Ärzte Zeitung, 11.11.2013

Kommentar zur Wartezeit

Nur ein Placebo?

Von Helmut Laschet

Die Reaktion der KBV ist zurückhaltend, die mancher Facharzt-Verbände drastisch ablehnend: Pläne der Koalitionäre zur Einführung einer Vier-Wochen-Frist für Termine beim Facharzt.

Was bei den ersten Reaktionen wohl nicht bedacht und von Jens Spahn, dem gesundheitspolitischen Verhandlungsführer der Union, am Freitagabend nachgeschoben wurde: Die Vier-Wochen-Frist soll nur für den Fall ärztlicher Überweisungen gelten, nicht für die Direktinanspruchnahme von Fachärzten durch Patienten.

Dass nun für die Terminvermittlung von Gesetzes wegen eine eigene Servicestelle bei KVen eingerichtet werden soll, offenbart jedoch das Misstrauen der Politik in Ärzte und ihre Selbstverwaltung.

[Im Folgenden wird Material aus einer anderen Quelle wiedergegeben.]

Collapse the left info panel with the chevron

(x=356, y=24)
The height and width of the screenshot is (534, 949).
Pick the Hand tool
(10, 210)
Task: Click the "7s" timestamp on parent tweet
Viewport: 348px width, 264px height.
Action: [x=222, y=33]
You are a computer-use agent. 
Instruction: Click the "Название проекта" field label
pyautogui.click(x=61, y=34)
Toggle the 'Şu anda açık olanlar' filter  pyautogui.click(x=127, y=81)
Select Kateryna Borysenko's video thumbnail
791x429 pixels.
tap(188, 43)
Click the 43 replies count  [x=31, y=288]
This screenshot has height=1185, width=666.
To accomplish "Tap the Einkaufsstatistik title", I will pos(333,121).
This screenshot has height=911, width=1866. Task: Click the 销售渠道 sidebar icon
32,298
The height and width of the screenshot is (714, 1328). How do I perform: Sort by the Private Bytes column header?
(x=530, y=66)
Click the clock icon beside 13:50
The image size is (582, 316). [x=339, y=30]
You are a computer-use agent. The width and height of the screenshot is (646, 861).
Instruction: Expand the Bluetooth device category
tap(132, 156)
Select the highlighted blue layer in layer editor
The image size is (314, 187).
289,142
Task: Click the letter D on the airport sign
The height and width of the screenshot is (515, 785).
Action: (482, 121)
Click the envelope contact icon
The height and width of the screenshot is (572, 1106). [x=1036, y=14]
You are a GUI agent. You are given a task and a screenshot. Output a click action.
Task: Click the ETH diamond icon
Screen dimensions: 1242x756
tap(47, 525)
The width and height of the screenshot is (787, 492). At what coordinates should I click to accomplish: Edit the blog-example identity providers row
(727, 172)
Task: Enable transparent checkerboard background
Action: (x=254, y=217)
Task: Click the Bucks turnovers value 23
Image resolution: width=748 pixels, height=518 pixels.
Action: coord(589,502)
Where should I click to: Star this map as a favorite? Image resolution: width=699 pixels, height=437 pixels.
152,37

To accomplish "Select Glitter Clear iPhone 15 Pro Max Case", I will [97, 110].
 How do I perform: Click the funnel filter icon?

Ein guter Hausarzt, der seine Koordinationsfunktion ernst nimmt, sollte selbstverständlich Sorge dafür tragen, dass seine Patienten entsprechend der medizinischen Dringlichkeit einen Termin beim Spezialisten erhalten. Wenn nötig, noch am gleichen Tag. Es wäre ein Armutszeugnis, wenn sich hier noch KV-Bürokraten als Terminmakler einschalten müssten.

Andererseits: Eine gesetzliche Fristvorgabe ändert nichts an knappen Kapazitäten bei manchen Spezialisten, etwa bei Rheumatologen oder Schmerztherapeuten. Dort bliebe die Vorschrift ein Placebo.